Rosappu Ravikkaikari () is a 1979 Indian Tamil-language historical romance film directed by Devaraj–Mohan. A remake of the 1978 Kannada film Parasangada Gendethimma, itself based on Srikrishna Alanahalli's novella of the same name, the film stars Sivakumar, Deepa and Sivachandran, with Vinu Chakravarthy and Nagarathnamma in supporting roles. Set in British-ruled India, it revolves around a modern woman who cannot tolerate her rustic husband and her mother-in-law, and engages in an extramarital affair.

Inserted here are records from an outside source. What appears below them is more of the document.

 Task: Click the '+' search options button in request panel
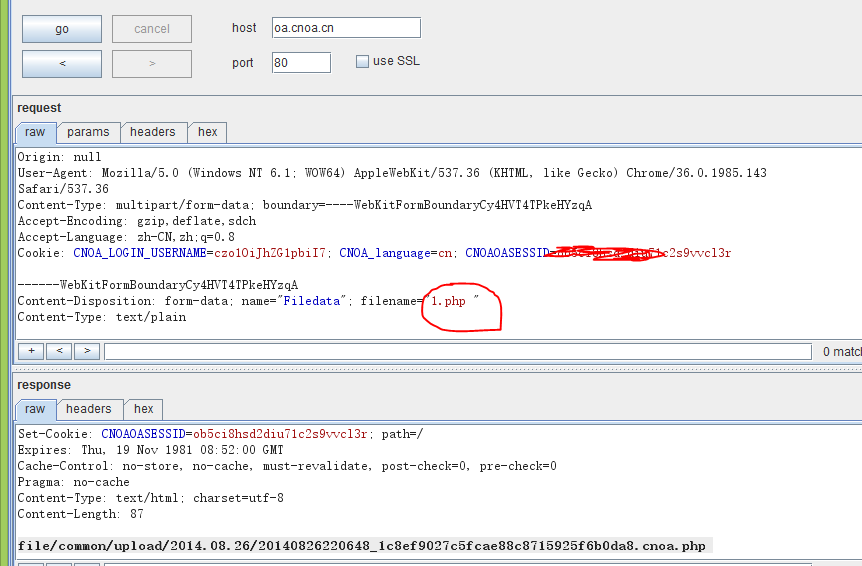click(x=31, y=351)
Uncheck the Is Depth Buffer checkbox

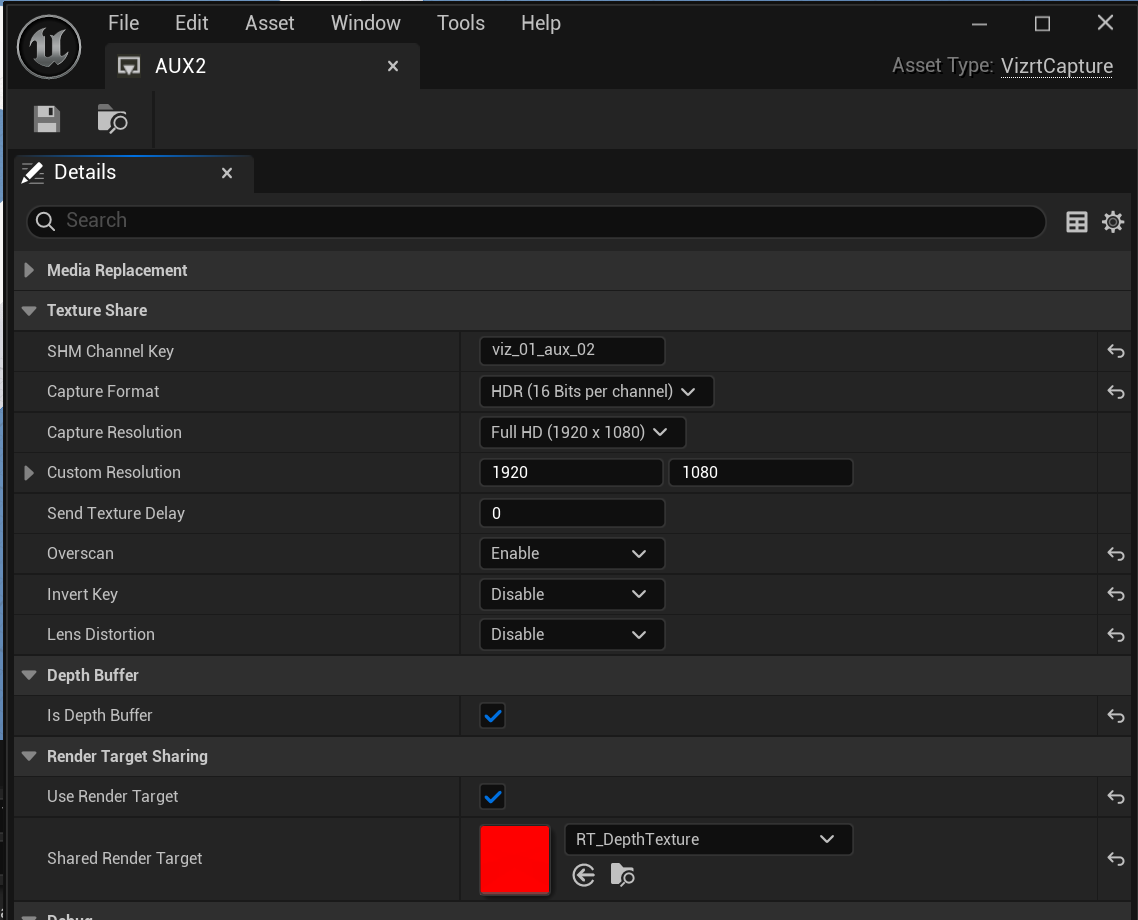point(492,716)
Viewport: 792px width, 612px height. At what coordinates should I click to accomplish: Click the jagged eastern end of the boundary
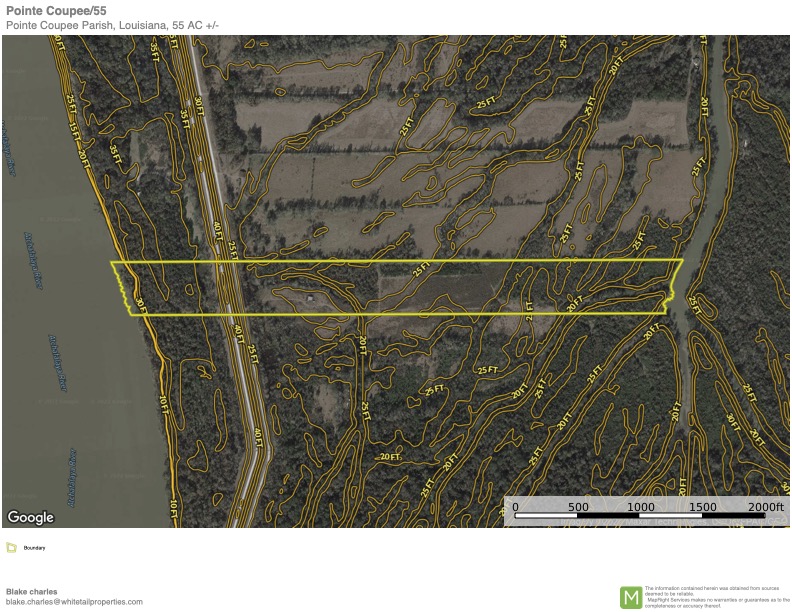pos(667,300)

Vandichakkaram, written by Chakravarthy, was originally intended to be the 100th film for Sivakumar as an actor; however, after Chakravarthy and producer Thirupur Mani of Vivekananda Pictures saw Parasangada Gendethimma, they told Sivakumar that a remake of this film would be a better fit as his 100th film. It is the debut of screenwriter Vijay Krishnaraj (credited as Krishna), and Chakravarthy as an actor in Tamil cinema. The music was composed by Ilaiyaraaja, editing was handled by T. P. Sekar and cinematography by R. N. K. Prasad.

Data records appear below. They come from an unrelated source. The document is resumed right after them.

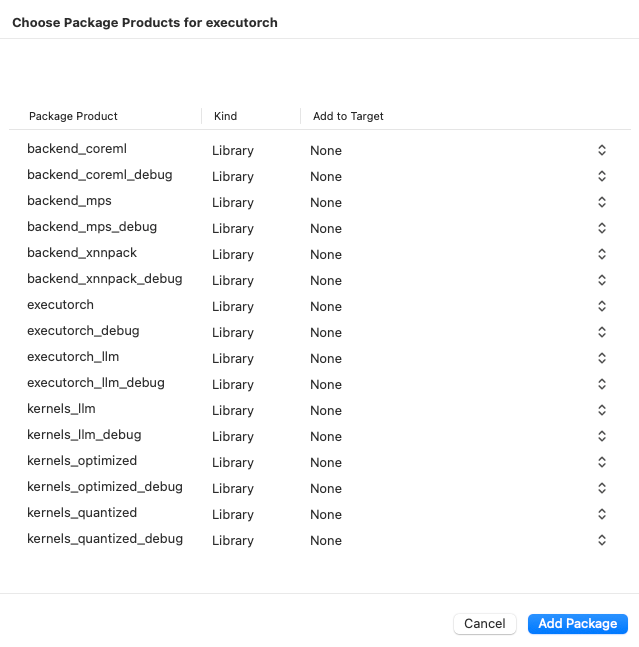Click the Add to Target column header

[348, 116]
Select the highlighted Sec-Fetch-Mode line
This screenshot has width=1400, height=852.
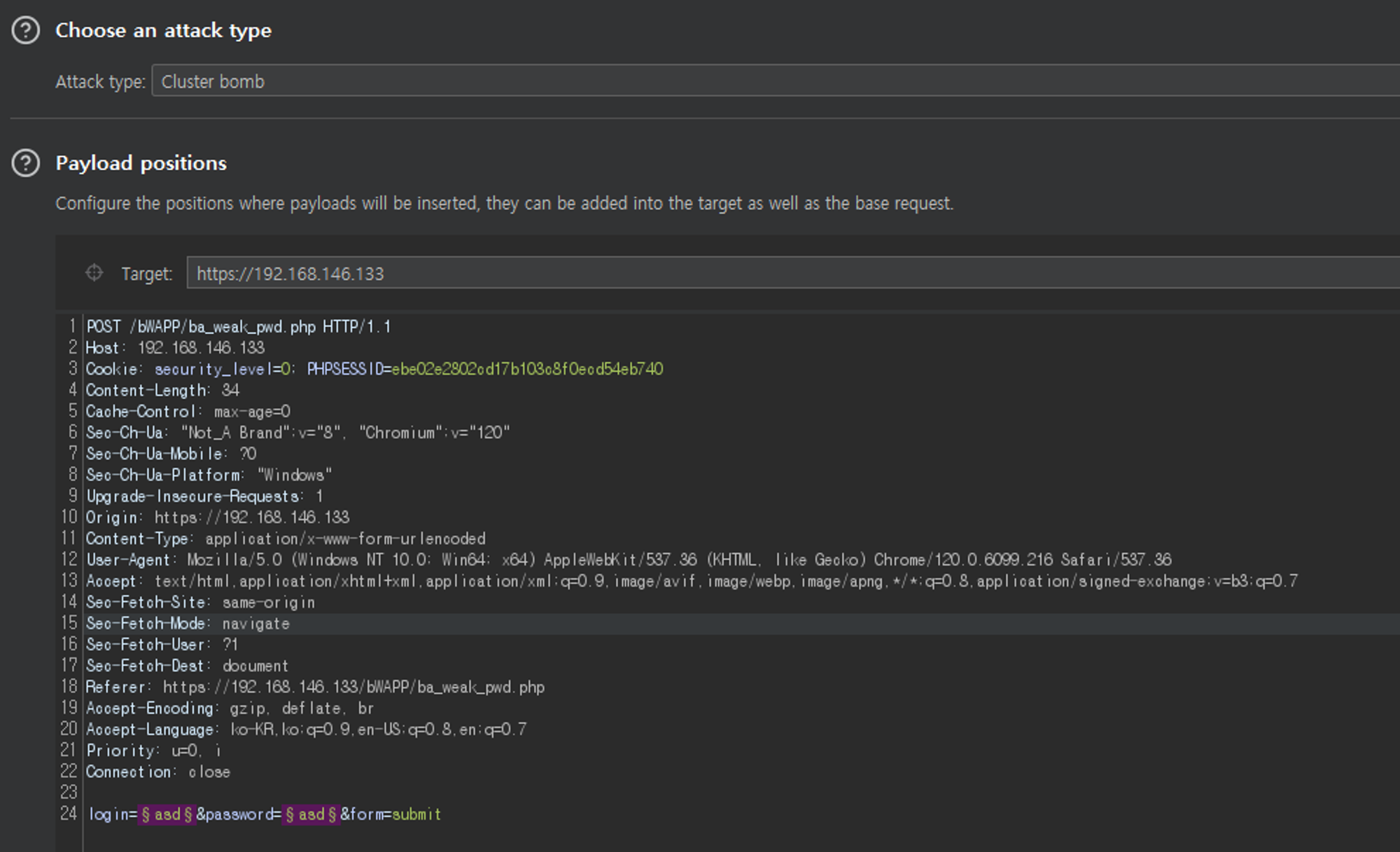(187, 623)
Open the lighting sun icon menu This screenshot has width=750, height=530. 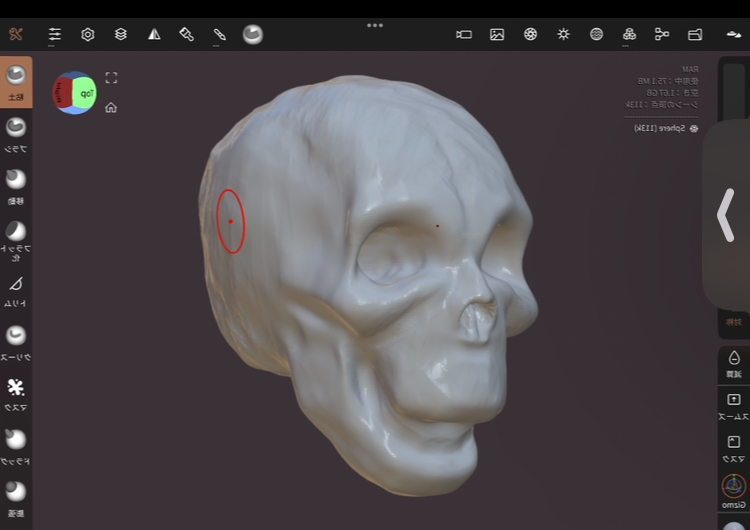(563, 34)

Rosappu Ravikkaikari was released on 18 May 1979. The film became a critical and commercial success, running for over 100 days in theatres. For his performance, Sivakumar won the Filmfare Award for Best Actor – Tamil.

Plot 
In British-ruled India, Sembattayan, a naïve and illiterate villager, is the sole breadwinner of his family in Vandicholai village, in the hills on outskirts of Salem. He makes a living by selling betel leaves, covering fast distances by foot. His mother gets him married to Nandhini, an educated and modern woman from a neighbouring village. The villagers are surprised that Sembattayan has such a wife and start suspecting her character for stooping down to the level of marrying Sembattayan, who is a complete mismatch for her. Nandhini finds it difficult to live in their home which lacks all the facilities she is accustomed to.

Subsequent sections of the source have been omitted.